Of course we had set up the whole field all wrong. If we had known we were going to be doing this, we would have blocked the field off with a plot of "organic" next to a plot of "late organic" replicated through the entire acre. That isn't what happened. The organic section is at the top of the hill where it is rockier, and has no doubt lead to more issues with seedling mortality.

Our second stumbling block was the weather in 2008. It was DRY. In fact, I'm surprised we lost as few seedlings as we did. There were 6.4% mortality in the organic trees and 3.3% in the "late organic" trees from May to October, 2008. These numbers are not outrageous for newly set trees. Really considering how little water fell that season, the survival was remarkable. I was really worried that the ground cloth would make the soil too hot and cook the little seedlings, but that didn't happen. And if you look at the pattern of mortality in the field, you can see that most of the seedlings died in the organic section where it was rockiest. In the upper-most area where it isn't rocky, we lost almost no seedlings.

Of course, the lack of rain helped with weed control. I was surprised how little it took to control the weeds in the organic section. Bryan used a weed-eater twice in 2008. We have some problem weeds in this field including lots of fescue, spotted knapweed, and poison ivy. Because of the PI, Bryan won't let me help him weed-eat as I am quite allergic to it. (He is probably more worried about me cutting down little trees). .

Spring of 2009, we fertilized the trees with organic fertilizer which we scattered on top of the ground cloth. We were kind of late knocking down all the weeds that spring. Bryan went through with a weed-eater in May, but the trees had already started to grow and they were shaded too much, causing the growth to be stunted and off color. By the way, it typically takes Bryan 4 hours to weed-eat the entire organic plot which is about 1/2 acre. He applies the Roundup (8 ounces per acre) on the "late organic" which is also about 1/2 acre in about 1/2 hour.
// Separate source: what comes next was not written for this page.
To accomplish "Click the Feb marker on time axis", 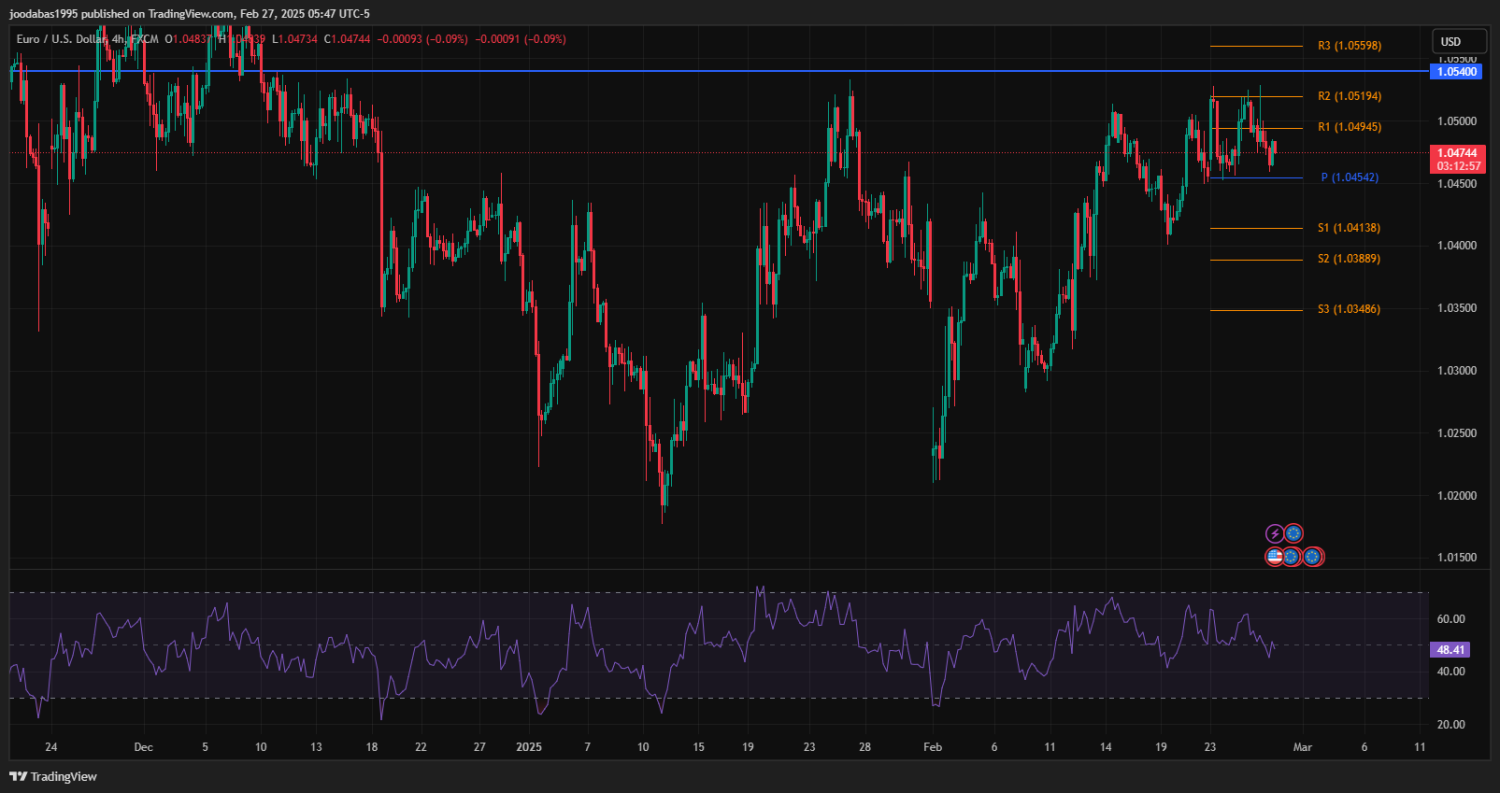I will (933, 747).
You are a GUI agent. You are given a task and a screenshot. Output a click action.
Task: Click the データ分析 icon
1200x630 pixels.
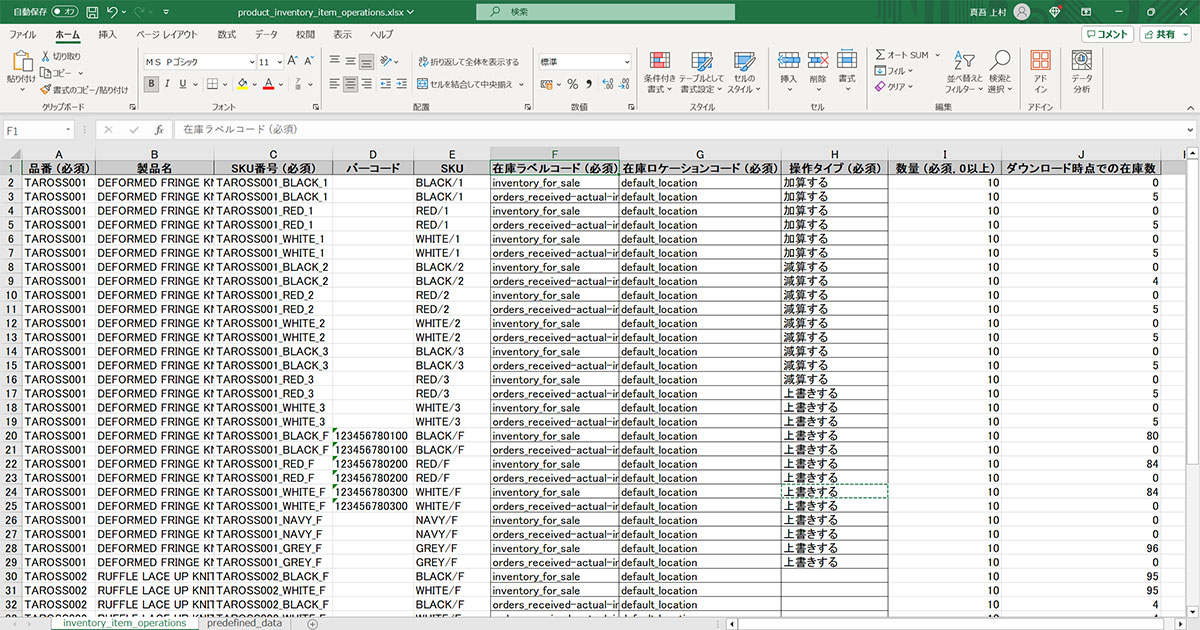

On July 21st after the trees had hardened off, Byran and I went through and measured the terminal growth of a random selection of seedlings in both parts of the field. There was tremendous variation, as you always see with Fraser fir. But the seedlings in the "organic" section grew an average of 4.1 inches and the "late organic" an average of 7.4 inches. That's a big difference.

What I've learned so far is the following. First of all, we really didn't set up the field correctly for organic. It probably isn't even the best field to grow organic trees. It faces southwest, which will mean it will be hotter and there will be more problems with spider mites. There was a lot of fescue in the field prior to planting. We didn't put down any organic matter prior to planting. If I had my druthers, I would have incorporated as much organic matter as possible, and tried to kill out the grasses before the trees were ever set. It would have been best to start a year before setting the trees to get the site ready. But when we started, the seedlings were newly planted. You don't look a gift horse in the mouth, so we went with what we had available.

Secondly, we need to be quicker knocking down the weeds in the spring so the young seedlings can grow better. Thirdly, we need to find a better source of fertilizer and think of other ways of putting it out.

I am speaking at the Organic School in Asheville on March 6 & 7. I don't know if anyone will come or not, but I certainly enjoyed pulling together the talk and all the information. I keep posting on this site how things are looking with this project.